Kenapa hubungan pihak
asing dengan pejabat pemerintah begitu diutamakan dalam konstitusi
kami? Di Federalist No 22, Alexander Hamilton menjelaskan: “Salah satu titik lemah republik selaku
bentuk negara, antara manfaatnya yang banyak, adalah keterbukaannya yang
berlebihan kepada korupsi asing.” The Federalist Papers ditulis
Hamilton, James Madison dan John Jay, para pendiri bangsa, untuk mendukung
ratifikasi konstitusi yang baru disusun pada 1787.
Dalam sejarah Amerika,
belum pernah ada presiden yang dimakzulkan berdasarkan klausul
pembayaran. Setelah Richard Nixon meletakkan jabatannya pada 1974 sebab
terbukti menutupi pembobolan kantor Partai Demokrat di kompleks Watergate,
ada konsensus baru tentang makna konflik kepentingan dan cara terbaik
mengatasinya. Sejak itu semua calon presiden mengumumkan rekor
pembayaran pajak pendapatannya selama beberapa tahun agar masyarakat bisa
menilai sendiri kemungkinan konflik kepentingan ke depan. Setelah
terpilih, semua asetnya ditaruh dalam suatu blind trust, tempat aset itu dikelola secara rahasia oleh seorang
trustee selama masa kepresidenannya untuk meyakinkan masyarakat bahwa
keputusan presiden didasarkan pada keperluan bangsa.
Donald Trump adalah
presiden pertama sejak Nixon yang tak merilis rekor pembayaran pajaknya atau
melepaskan kekuasaan atas asetnya. Ia juga presiden pertama yang
mengangkat anaknya sendiri, Ivanka Trump, dan menantunya, Jared Kushner,
selaku staf resmi di Gedung Putih. Masing-masing punya perusahaan
sendiri: Ivanka di dunia mode perempuan dan Jared di sektor realestate.

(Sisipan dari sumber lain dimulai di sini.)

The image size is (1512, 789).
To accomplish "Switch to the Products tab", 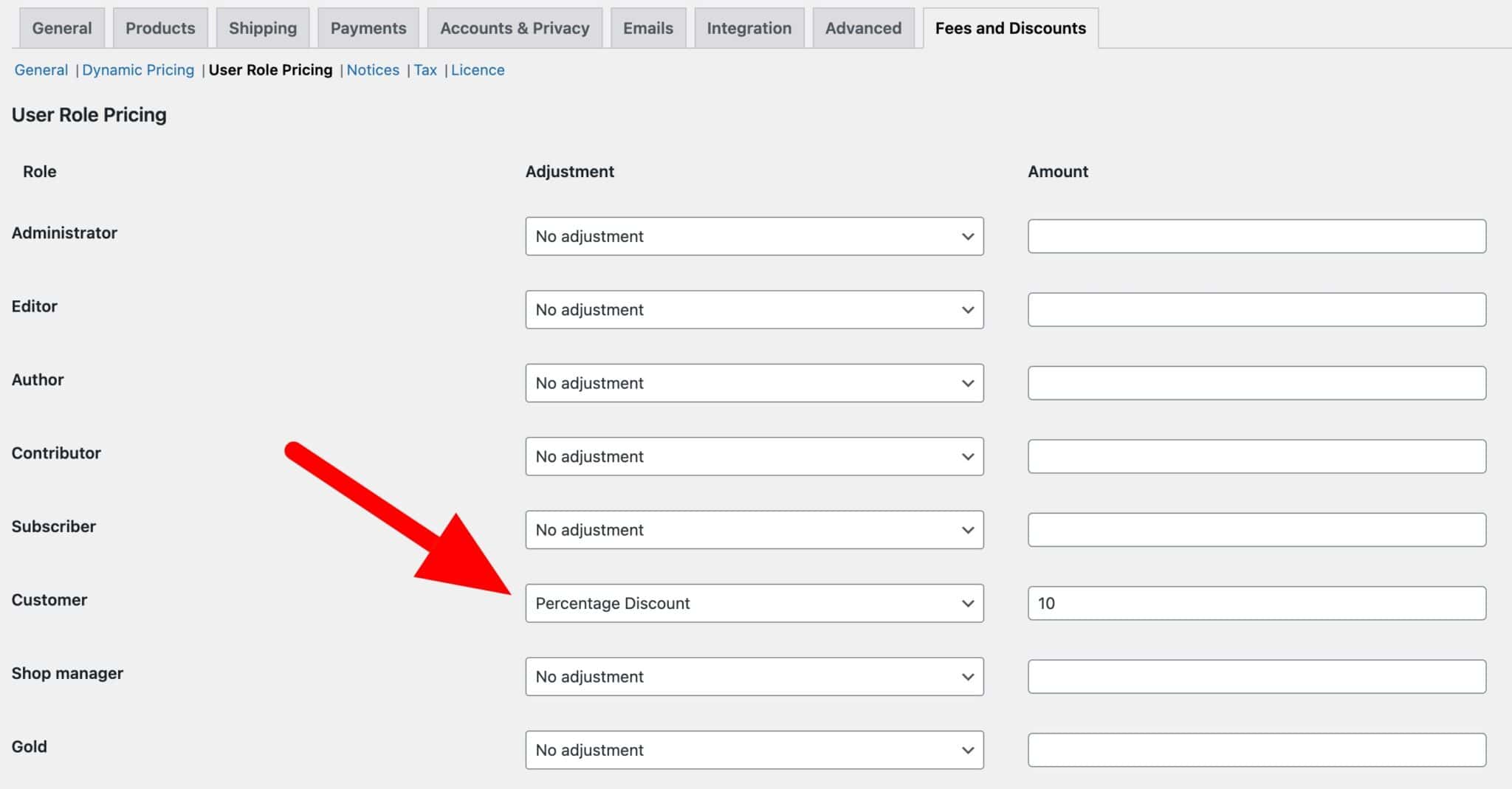I will click(x=160, y=27).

Menurut laporan Jared pada
pemerintah ketika diangkat sebagai penasihat senior presiden, ia punya aset
sebanyak 761 juta dollar AS dalam bentuk realestate dan investasi lain.
Jared maupun Ivanka belum menuruti saran Departemen Keadilan untuk menaruh
aset mereka dalam sebuah blind trust.
Apa dampak penampikan
Trump dan keluarganya atas norma etika politik yang sudah lama ditaati dua
partai besar kami? Plunder,
penjarahan, menurut David Frum, intelektual publik konservatif ternama, dalam
buku barunya Trumpocracy: The
Corruption of the American Republic.
Wawasan Frum: “Korupsi merupakan keadaan normal dalam
kehidupan masyarakat; sebaliknya, kejujuran adalah suatu perjuangan
sungguh-sungguh yang tak terhenti terhadap inersia budaya dan gravitasi
politik.”
Contohnya banyak sekali
tentang Trump sendiri. Dalam triwulan pertama 2017 Hotel Trump di
Washington menerima 4,1 juta dollar AS di atas proyeksinya, berkat pilihan
berbagai pemerintahan asing dan perusahaan menggunakan fasilitasnya, meski
tarifnya dinaikkan jauh di atas hotel sekitar. Di Mar-a- Lago, klub
golf swastanya di Florida, fee menjadi anggota dinaikkan dua kali ke 200.000
dollar AS. Berbagai instansi Partai Republik, seperti Asosiasi Gubernur
Republik, mengeluarkan 1,3 juta dollar AS di properti Trump pada paruh
pertama 2017.
Dari satu segi,
contoh-contoh ini bikin saya tersenyum mengingat reputasi Trump selaku orang
kikir yang sering dituntut pemborongnya sebab tak dibayar sesuai
kontraknya. Kenaikan tarif di propertinya adalah segi lain
kekerdilannya sebagai manusia.
Selama ini mungkin
berbagai ulah Jared Kushner lebih memprihatinkan sebagai ancaman terhadap
mutu demokrasi kami. Pada 27 Februari 2018, The Washington Post
memberitakan bahwa “pejabat di
setidaknya empat negara telah membicarakan secara rahasia bagaimana
memanipulasi Jared Kushner dengan memanfaatkan kerumitan bisnisnya, kesulitan
keuangannya, dan kekurangpengalamannya tentang kebijakan luar negeri.”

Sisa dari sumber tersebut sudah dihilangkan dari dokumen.